So although the Chinese tanner is not at fault, sales in Chinese-made leather sofas are likely to plummet. Leather sofas from China have been huge business in recent years and the fungicide has been introduced to the furniture to prevent the growth of mould during storage.
According to Wikipedia, ‘dimethyl fumarate has been found to be a sensitizer at very low concentrations, producing extensive, pronounced eczema that is difficult to treat. There are only a handful of equally potent sensitizers. The extreme sensitizing risk was brought to public attention by the ‘poison chair’ incident, where 60 patients were diagnosed with allergic eczema. Dimethyl fumarate was used as a mould inhibitor. The chairs were sold in 2006-2007 and produced by a Chinese manufacturer.
In February of this year the UK television programme Watchdog investigated a number of high street retailers selling leather furniture, Land of Leather and Argos among them. Hundreds of people were reported as having experienced rashes and blistering across their body since buying leather sofas from sofas manufactured by Chinese firm, Linkwise.

Lawyer Richard Langton, of Russell Jones and Walker, is heading a class action of 300 people looking for compensation for injuries they believe have been caused by the sofas. One hundred other law firms are also leading claims.
Linkwise say their products have nothing to do with the skin problems and stress that tests have so far been unable to establish a direct link between the reactions and any of its sofas.
Even after the BBC’s Watchdog programme highlighted the issue some retail outlets continued to offer the products for sale. Russell Jones & Walker’s Richard Langton, who is representing more than 300 clients affected by the sofas, and who contributed to the Watchdog programme, has revealed that customers are still coming forward with claims.
He said: ‘We are acting for hundreds of claimants all over the UK who purchased these potentially harmful sofas through a number of retailers including Walmsley Furnishing, Land Of Leather and DFS. One of my clients heard a salesman asking if a customer had any allergies before selling them an identical model. Such behaviour is irresponsible at best.’
‘Scientific examination of the contents of sofas, made by the Chinese Linkwise Furniture company, has revealed the presence of fungicide in the sofas. It appears that the manufacturer had placed sachets of the fumarate either in the cushion material or immediately underneath the leather. Once people have begun using the sofas in their homes the chemical appears to have leaked out through the leather and onto the skin, causing great distress. Symptoms get worse and worse unless the sofa is removed.

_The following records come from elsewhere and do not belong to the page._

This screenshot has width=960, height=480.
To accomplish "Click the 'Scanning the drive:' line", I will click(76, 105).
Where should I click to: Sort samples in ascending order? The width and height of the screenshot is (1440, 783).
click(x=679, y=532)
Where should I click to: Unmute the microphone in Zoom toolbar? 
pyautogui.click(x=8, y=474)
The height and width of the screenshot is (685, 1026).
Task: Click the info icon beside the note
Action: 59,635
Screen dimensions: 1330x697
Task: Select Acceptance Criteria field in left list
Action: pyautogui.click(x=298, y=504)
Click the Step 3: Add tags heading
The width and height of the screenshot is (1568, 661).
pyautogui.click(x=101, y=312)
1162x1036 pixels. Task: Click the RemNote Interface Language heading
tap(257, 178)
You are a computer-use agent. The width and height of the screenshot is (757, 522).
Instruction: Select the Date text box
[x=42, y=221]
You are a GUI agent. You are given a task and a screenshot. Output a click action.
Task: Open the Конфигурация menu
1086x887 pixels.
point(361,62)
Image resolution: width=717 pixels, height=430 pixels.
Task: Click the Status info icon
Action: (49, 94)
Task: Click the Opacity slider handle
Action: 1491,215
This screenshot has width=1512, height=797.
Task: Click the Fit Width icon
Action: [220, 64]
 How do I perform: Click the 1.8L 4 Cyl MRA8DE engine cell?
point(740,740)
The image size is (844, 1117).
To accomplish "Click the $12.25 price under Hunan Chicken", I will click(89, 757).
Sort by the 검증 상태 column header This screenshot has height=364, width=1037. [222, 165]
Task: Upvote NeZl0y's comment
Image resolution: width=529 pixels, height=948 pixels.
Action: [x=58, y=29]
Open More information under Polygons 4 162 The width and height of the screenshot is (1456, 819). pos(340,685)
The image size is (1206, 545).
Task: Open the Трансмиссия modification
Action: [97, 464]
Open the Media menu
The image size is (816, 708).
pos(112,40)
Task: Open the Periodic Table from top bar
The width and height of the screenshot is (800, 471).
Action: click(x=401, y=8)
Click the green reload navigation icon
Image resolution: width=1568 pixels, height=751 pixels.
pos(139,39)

‘Despite the recent publicity on national television, and the fact that these retailers are fully aware that the furniture may be causing harm to the public, some are continuing to market the sofas. Land of Leather has even been offering the goods at reduced prices as part of a sale…
As we are not yet fully aware of the long term health implications of exposure to this chemical it is imperative that these items are withdrawn from sale immediately and that retailers begin to take a more proactive stance with their customers as other retailers have. They should be sending letters to all customers who have bought Linkwise furniture in the last two years warning them that if they have had a skin complaint then this could be the cause.’
Russell Jones & Walker are currently carrying out their own investigation, including instructing a consultant dermatologist and an expert toxicologist. The fungicide concerned is believed to also be used in medical treatments and in food production.